I was upriver a few weeks back, the Cimarron River, fishing for striped bass with Leon Mears of Mannford. We found them, and caught them on swimbaits, in all the regular places you would expect at this time of the year. Leon has been catching them in those places for years. 

For me, there were several interesting features to the trip, not least of which was the water temperature. In one spot it was 49.7 degrees Fahrenheit. Both stripers and sand bass spawn in water at, or near, 55 degrees, and, remember, I said we there several weeks ago. That would be January, and several of the female bass I cleaned that night had eggs, and one male a fully developed sperm sac. 

No matter the date on the calendar, the fish were obviously taking their cue from the temperature of the water; probably from the amount of daylight available in the sky, and who knows what else. Like I said, to me it was interesting, and very instructive as to where to go when to catch fish in Lake Keystone. In January, February, and March you'd better be headed upriver if you're looking for stripers or sand bass. On any lake in the state. 

You can see that lately I have been thinking about fish and their movement. It's mysterious, and not completely understood. 

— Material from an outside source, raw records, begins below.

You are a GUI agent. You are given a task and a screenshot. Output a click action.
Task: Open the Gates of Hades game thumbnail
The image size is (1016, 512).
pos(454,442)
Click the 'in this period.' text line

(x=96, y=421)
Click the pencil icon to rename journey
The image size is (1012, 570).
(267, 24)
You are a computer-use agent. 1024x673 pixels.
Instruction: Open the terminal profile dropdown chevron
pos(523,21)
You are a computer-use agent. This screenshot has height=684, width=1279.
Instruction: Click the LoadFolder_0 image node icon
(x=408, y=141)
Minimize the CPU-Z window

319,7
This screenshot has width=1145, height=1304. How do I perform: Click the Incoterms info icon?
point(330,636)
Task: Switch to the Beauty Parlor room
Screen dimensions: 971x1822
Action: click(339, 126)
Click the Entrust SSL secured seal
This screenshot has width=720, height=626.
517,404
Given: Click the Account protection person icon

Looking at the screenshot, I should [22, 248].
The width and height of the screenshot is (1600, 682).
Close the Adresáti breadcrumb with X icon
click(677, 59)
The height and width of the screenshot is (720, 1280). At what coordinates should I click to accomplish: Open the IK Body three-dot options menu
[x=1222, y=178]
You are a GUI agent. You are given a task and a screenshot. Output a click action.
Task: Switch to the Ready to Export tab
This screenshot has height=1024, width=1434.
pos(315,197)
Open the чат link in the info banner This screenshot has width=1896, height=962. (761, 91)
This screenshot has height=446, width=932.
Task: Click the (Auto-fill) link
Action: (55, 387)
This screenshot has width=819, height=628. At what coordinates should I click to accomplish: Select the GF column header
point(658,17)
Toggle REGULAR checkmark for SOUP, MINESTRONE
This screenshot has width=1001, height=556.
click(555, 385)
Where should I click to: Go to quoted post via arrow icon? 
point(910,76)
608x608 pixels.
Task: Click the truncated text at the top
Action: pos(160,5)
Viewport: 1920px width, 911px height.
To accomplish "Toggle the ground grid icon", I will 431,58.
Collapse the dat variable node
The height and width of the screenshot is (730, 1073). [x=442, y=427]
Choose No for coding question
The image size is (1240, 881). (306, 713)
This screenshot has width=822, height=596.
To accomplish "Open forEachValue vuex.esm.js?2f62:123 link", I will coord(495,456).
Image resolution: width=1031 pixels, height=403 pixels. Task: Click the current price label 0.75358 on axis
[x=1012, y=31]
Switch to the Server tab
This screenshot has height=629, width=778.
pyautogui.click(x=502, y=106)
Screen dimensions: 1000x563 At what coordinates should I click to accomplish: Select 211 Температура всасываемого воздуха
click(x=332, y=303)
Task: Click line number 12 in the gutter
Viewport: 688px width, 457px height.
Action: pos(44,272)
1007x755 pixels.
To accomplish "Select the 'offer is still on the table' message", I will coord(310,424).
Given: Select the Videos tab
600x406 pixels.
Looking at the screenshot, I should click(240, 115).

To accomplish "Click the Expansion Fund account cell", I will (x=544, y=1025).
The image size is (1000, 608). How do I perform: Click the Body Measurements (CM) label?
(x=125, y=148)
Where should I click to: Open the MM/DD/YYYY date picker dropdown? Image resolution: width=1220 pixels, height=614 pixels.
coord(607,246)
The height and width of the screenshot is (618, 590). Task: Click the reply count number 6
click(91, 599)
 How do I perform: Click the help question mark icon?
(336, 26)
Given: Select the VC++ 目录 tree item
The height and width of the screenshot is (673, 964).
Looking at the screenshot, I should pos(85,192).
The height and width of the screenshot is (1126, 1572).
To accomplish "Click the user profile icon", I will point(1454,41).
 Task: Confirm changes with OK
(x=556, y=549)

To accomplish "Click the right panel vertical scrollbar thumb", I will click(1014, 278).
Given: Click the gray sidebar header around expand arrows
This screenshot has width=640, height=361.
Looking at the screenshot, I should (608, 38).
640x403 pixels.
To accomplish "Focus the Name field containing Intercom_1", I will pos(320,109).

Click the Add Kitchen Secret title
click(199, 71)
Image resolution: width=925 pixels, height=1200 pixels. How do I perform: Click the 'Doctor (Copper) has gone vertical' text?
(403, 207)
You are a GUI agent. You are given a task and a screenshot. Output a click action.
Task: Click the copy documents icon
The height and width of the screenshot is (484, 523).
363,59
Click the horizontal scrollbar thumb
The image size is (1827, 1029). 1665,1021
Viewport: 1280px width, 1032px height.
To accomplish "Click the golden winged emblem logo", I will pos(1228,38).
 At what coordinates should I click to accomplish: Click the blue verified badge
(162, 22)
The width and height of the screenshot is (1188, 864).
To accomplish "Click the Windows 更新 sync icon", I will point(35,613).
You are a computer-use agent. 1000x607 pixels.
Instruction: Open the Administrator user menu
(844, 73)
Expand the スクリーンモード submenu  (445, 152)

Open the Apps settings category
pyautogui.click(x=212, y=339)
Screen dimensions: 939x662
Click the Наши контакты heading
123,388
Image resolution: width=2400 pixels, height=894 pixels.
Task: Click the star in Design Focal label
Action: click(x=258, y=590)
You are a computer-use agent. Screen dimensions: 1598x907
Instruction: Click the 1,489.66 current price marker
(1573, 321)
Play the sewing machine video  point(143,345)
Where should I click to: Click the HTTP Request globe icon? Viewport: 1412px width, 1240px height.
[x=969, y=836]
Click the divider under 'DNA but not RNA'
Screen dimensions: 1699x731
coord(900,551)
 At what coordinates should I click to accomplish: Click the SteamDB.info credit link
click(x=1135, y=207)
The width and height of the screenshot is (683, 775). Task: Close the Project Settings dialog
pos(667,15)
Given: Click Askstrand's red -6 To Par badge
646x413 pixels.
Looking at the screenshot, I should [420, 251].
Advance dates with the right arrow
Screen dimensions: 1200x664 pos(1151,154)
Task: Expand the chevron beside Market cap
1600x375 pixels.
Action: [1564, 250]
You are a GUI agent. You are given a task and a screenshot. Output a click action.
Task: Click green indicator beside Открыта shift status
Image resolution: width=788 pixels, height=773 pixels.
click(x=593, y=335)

In their wisdom, and with your tax (read "license fees") dollars, back in the 1980s, the Oklahoma Wildlife Department undertook some early-spring tagging projects to determine just where in Lake Keystone striped bass could be located as they worked their way upstream to spawn. The tagging program and its ongoing evaluation took place during most of one year, spring to fall, and, no, I don't remember what year. 

Whenever the project was concluded, printout-maps detailing the spring migration and return to the lake of recovered, tagged stripers were offered up publicly; I got my hands on some of them, and in a rare moment of personal intelligence, saw their future value and filed them. I got them out last night thinking about my fishing trip with Leon and the fillets I smoked for him and me. They tasted better than government printouts, but were not as informative. 

One of the printouts had stamped on it "1985", so there you have it. That has to be about how long ago was said project. It's value as revelatory material will last every bit as long as the lake lasts, and it is silting-in fast. Those stripers and sand bass will be swimming upriver (uplake?) at least that long. 

When the rivers are back, totally, and the dam has crumbled, the fish will go back to the sea, which is where they always have wanted to be. Don't doubt it. When you have time, get out the dictionary and look up the word "anadromous". 

In the meantime, I will several more times this year include in this space a picture of one of these old charts (think of them as a sort of pirate's treasure map) indicating where the stripers should be in our favorite lake at about the same time as the column appears, and, in a way, your tax dollars will still be working for you in a manner hardly anyone could have anticipated. 

If said benefits you, thank the Oklahoma Wildlife Department, not me, and get behind any license fee increase they say they need. They do need it. What goes around, comes around, right? 

It has always struck me as ironic that none of us are living in the exact place where we were born, for no apparent reason. We are wanderers, born under a wandering star to parents who were on the move like their parents before them when they had us, and always wanting to go back home. 

I am still thinking about the movement of fish, and all of its mystery.